On current trends, the average personal income tax rate will hit a record high of 26.7 per cent in 2032-33. The PBO has sketched out some of the risks of bracket creep and reliance on a single source of revenue.
“For some people, especially those on relatively low incomes, bracket creep can reduce workforce participation,” the PBO said in December.
“At higher incomes, bracket creep can strengthen incentives for tax planning and structuring.” The OECD and IMF keep urging governments here to take the burden off personal income tax and make the system more efficient and sustainable.
But in the middle of this future give-back, in 2028-29, bracket creep again outstrips the cost of stage three; that will make the system less progressive as middle earners pay a higher share of total tax. “The legislated stage-three tax cuts in 2024-25, which cost around $250bn over the period to 2032-33, offset some of the impact of bracket creep, but do not eliminate it completely,” the PBO says in an analysis of personal taxation.
“Bracket creep will still continue even after taxes are cut.”
In a decade, the gap will be $20bn and there are no other proposals for tax cuts on the table.
The tax cuts are indeed generous for those with big tax bills, and as Canberra’s spending accelerates and the commodity bonanza subsides in coming years, the pressure to find other revenue and spending cuts will intensify.

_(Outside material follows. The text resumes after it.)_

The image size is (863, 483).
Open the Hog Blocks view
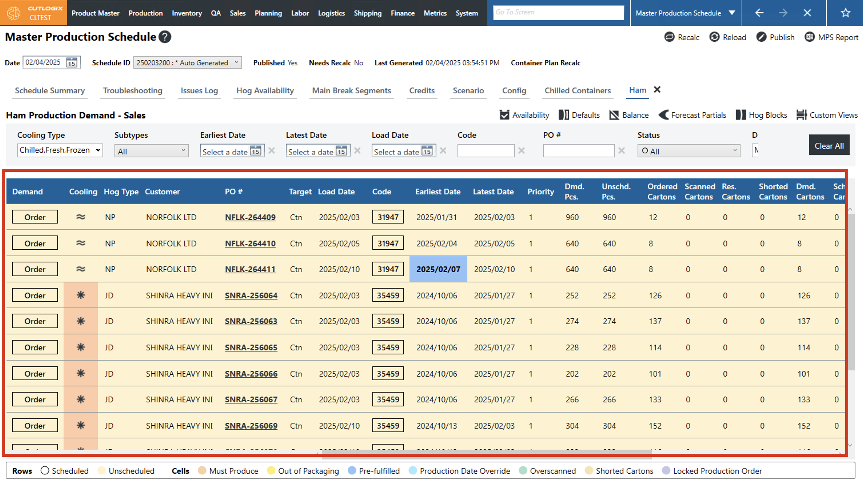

Some economists argue the tax cuts are too big given the dire 10-year outlook for the budget. Both spending and taxing have to contribute.
There is a push to re-engineer stage three, perhaps as the Grattan Institute proposes by retaining the 37 per cent bracket, cutting the 32.5 per cent rate to 30 per cent, and raising the top tax threshold (45 per cent) from $180,000 to $200,000.
That would improve the bottom line by $8bn a year.
Dropping stage three entirely, unlikely as it appears, would make the skinny-margin Albanese government a bigger target.
The electoral reality in high-income seats Labor snaffled last May from the Liberals in Sydney, Melbourne and Perth, means the tax cuts will stay in some form.
Any busting of trust would inflict more pain at the polls on a risk-averse government, and outweigh any kudos from winning over the elite minority who yammer about budget repair.
Labor must find another path to get there.